Enterprise-class solid state drive (SSD) is most commonly based on NAND flash technology, though a number of systems
are starting to feature DRAM chips in solid-state drives. In addition, some companies are starting to combine both of these storage technologies in their system architectures.
The difference between the two, in actual implementation, would not seem to be worthy of controversy. That alone makes it an ideal candidate for vendors to highlight differences other than price, though price will always be a factor in the purchase decision for the most expensive storage element in the data center. Where minor differences exist, one can expect FUD (fear, uncertainty and doubt) to play a role in some sales pitches.
One of the major advantages of NAND SSD is its nonvolatility, meaning that data is retained even without power. This is also true of NVRAM (where NV stands for nonvolatile). Conceptually, and perhaps architecturally, this matches well with the nonvolatile nature of hard disk drives. Certainly, it makes intuitive sense to have an entirely nonvolatile array to protect data in the event of sudden power failure. But is that fact or FUD?
DRAM is indeed volatile; take away the power and the data goes with it. However, data centers are protected by UPSes, plus arrays may have their own battery backup devices and many DRAM boards have their own on-board battery.
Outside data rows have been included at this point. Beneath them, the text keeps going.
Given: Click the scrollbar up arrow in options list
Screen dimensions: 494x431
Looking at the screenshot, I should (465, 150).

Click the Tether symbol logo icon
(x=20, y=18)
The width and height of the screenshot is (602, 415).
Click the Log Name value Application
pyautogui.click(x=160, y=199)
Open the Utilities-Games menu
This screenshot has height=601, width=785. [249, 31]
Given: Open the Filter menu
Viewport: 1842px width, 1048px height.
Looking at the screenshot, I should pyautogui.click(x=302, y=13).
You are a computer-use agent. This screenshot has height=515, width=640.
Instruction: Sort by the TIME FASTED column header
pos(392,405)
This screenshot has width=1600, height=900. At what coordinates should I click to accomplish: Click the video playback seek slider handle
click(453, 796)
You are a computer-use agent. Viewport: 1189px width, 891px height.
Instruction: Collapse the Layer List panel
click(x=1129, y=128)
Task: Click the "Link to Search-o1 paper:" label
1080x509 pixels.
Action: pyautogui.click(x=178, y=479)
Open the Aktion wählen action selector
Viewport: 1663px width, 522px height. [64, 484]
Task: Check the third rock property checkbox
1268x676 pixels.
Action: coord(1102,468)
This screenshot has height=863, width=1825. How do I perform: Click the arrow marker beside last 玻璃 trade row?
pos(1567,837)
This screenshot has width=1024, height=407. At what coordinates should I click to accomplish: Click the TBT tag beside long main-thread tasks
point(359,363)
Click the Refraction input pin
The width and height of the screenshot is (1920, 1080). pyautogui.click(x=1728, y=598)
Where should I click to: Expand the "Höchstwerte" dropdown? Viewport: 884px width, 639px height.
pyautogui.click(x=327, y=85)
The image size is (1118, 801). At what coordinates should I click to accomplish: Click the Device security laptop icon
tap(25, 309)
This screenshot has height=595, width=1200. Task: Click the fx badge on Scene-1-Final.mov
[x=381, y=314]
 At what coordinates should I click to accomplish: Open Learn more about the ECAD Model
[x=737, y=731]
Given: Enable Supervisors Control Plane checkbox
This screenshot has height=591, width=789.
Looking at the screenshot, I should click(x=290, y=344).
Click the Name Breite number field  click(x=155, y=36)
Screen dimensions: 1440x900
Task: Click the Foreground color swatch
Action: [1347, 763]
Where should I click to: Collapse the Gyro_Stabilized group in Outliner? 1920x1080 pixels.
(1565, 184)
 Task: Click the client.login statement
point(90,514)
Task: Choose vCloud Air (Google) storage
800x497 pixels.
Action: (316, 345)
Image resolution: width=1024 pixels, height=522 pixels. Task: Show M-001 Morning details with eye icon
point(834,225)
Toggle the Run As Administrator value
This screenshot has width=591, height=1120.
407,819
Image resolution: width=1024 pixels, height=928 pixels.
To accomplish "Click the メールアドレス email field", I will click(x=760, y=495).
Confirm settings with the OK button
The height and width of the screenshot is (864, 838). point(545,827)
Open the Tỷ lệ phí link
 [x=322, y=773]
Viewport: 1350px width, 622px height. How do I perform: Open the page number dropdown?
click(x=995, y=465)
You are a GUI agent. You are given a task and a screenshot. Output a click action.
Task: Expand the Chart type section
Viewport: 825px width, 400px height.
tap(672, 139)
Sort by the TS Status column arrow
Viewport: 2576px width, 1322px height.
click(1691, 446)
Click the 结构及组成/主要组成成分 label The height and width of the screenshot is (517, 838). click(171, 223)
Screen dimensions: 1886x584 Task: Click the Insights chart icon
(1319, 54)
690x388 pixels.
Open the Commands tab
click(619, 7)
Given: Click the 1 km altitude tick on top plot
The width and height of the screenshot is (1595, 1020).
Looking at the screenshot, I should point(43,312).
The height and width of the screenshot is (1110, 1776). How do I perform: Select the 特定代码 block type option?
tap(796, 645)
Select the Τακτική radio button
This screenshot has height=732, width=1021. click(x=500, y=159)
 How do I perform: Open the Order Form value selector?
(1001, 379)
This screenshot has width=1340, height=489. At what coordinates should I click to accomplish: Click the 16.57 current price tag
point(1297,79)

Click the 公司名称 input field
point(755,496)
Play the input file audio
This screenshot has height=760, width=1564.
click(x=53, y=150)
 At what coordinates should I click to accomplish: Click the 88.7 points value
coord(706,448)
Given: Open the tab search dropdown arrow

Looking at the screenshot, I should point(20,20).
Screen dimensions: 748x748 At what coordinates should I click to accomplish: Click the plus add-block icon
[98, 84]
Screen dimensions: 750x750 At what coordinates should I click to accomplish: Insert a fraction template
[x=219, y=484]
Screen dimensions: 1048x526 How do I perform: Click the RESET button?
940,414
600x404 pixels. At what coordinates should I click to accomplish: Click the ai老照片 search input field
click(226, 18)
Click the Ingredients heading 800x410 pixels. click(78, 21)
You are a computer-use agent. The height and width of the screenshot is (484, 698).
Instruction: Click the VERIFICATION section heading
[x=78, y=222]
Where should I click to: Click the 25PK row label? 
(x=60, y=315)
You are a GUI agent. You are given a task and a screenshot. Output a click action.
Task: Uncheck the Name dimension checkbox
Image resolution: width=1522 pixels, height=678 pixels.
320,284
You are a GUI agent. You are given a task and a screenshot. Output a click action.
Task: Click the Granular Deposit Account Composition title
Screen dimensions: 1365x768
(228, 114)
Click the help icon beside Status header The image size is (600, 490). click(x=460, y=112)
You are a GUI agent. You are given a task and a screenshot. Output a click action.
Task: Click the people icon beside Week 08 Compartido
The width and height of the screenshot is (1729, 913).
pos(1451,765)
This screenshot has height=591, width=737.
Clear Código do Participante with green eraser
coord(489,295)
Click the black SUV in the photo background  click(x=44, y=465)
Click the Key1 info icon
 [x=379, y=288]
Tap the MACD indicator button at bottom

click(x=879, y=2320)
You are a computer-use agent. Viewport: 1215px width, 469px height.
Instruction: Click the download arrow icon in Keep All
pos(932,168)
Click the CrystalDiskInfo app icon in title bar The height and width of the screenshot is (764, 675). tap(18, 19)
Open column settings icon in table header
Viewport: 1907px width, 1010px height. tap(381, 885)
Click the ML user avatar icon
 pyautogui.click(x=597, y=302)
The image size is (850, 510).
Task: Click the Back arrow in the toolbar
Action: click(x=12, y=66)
One would need to be almost clinically paranoid to believe that data loss could occur. It may be hard to believe that data loss could occur.
It's axiomatic that SSD is great for read-oriented applications but suffers from a write performance deficit. DRAM, which is the primary technology of server memory, must operate with balanced read/write functionality. This would seem to favor DRAM over NAND, right?
First, let's clarify that "poor" write performance is still a relative measurement. Yes, compared to its read performance, NAND flash writes are substantially slower. Nevertheless, NAND write performance is still considerably faster than the writes of mechanical drives by as much as 10X. Moreover, I/O performance of any device depends highly upon myriad factors; vendor performance claims have enough caveats to choke a law firm. Finally, NAND vendors have invested considerable time and money in developing write-optimization strategies. Whether one technology is superior to the other may literally come down to specific application requirements.
NAND flash product life is not measured in time but rather in write operations. Erasing and writing to NAND causes it to gradually degrade and fail, but only at an individual cell level. Consumer-grade NAND SSD is rated for 3,000 to 10,000 write operations whereas enterprise-grade is rated for 100,000 write operations. NAND failure is usually gradual as individual cells fail and affect overall performance. Vendors sometimes over-subscribe their systems (i.e., include more memory than is actually claimed) to help compensate. And, as noted earlier, manufacturers have increasingly sophisticated write algorithms to minimize degradation. DRAM also suffers from hard errors, though time-tested methodologies are used to compensate or correct for them. DRAM doesn't have a write-life, but it certainly fails over time.
So, does DRAM have a longer life than NAND? Both offer product warranties lasting years. Many NAND vendors offer five-year warranties and some as long as 10 years. Some DRAM SSD warranties are similar. It's hard to give either a significant advantage here.
Weighing the claims
Although some vendors deploy distinctly DRAM or NAND devices, others are beginning to offer both. DRAM is more often positioned as a cache tier, in which case it is generally available as a performance layer. NAND complements DRAM by functioning in a hybrid storage pool where automated tiering software can dynamically move "hot" data to the fast SSD devices from slower HDDs.
DRAM versus NAND is much more likely to be a religious war to the vendors than it is to IT organizations. As such, most IT organizations will find themselves using DRAM and NAND rather than DRAM or NAND. Nontechnological factors such as architectural coherence, vendor preference and price will be much greater factors in purchase decisions. Even so, IT organizations will want to weigh the differences to optimize their DRAM and NAND deployments.
Phil Goodwin is a storage consultant and freelance writer.